Kariernya di pemerintahan semakin menanjak ketika Presiden Prabowo mempercayainya menjabat sebagai Wakil Menteri Pertanian.
Bersama Menteri Pertanian Andi Amran Sulaiman, Sudaryono terlibat dalam berbagai program strategis pemerintah, mulai dari percepatan swasembada pangan, peningkatan produksi beras nasional, optimalisasi lahan pertanian, distribusi pupuk bersubsidi, hingga pengembangan hilirisasi sektor pertanian.
Selain itu, Sudaryono juga pernah dipercaya sebagai Komisaris Utama PT Pupuk Indonesia.
Dalam jabatan tersebut, ia mendorong peningkatan layanan distribusi pupuk kepada petani sekaligus mendukung berbagai kebijakan pemerintah dalam menjaga ketersediaan pupuk bersubsidi di seluruh Indonesia.
Kini, tantangan baru menanti Sudaryono setelah dipercaya memimpin Badan Gizi Nasional.
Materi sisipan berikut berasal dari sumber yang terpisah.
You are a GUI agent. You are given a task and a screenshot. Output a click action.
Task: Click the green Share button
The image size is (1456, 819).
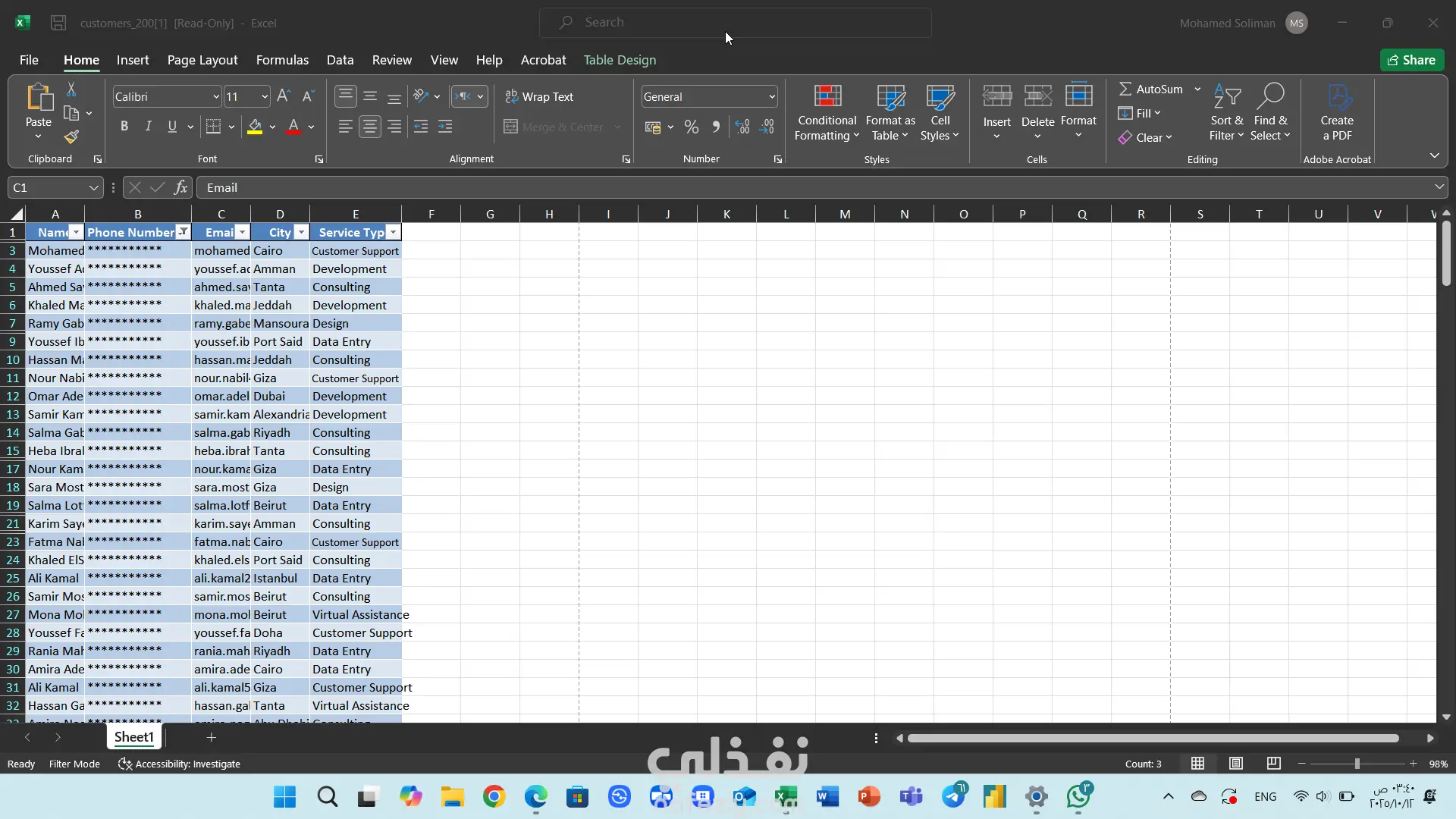1411,60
Lembaga tersebut memiliki peran sentral dalam pelaksanaan Program Makan Bergizi Gratis yang menjadi salah satu program unggulan pemerintahan Presiden Prabowo.
Program ini ditujukan untuk meningkatkan kualitas gizi anak sekolah, ibu hamil, ibu menyusui, dan balita guna mendukung pembangunan sumber daya manusia Indonesia.
Sudaryono menyatakan siap menjalankan amanah yang diberikan Presiden.
Ia menegaskan akan bekerja maksimal untuk memastikan seluruh program BGN berjalan efektif, tepat sasaran, dan memberikan manfaat bagi masyarakat luas.
Dengan latar belakang sebagai anak petani, pendidikan hingga jenjang doktor, pengalaman memimpin berbagai organisasi, serta kiprah di pemerintahan, Sudaryono kini memasuki babak baru dalam pengabdiannya kepada negara.
Amanah sebagai Kepala Badan Gizi Nasional menjadi tantangan sekaligus kepercayaan besar untuk menyukseskan program strategis pemerintah dalam meningkatkan kualitas gizi masyarakat Indonesia.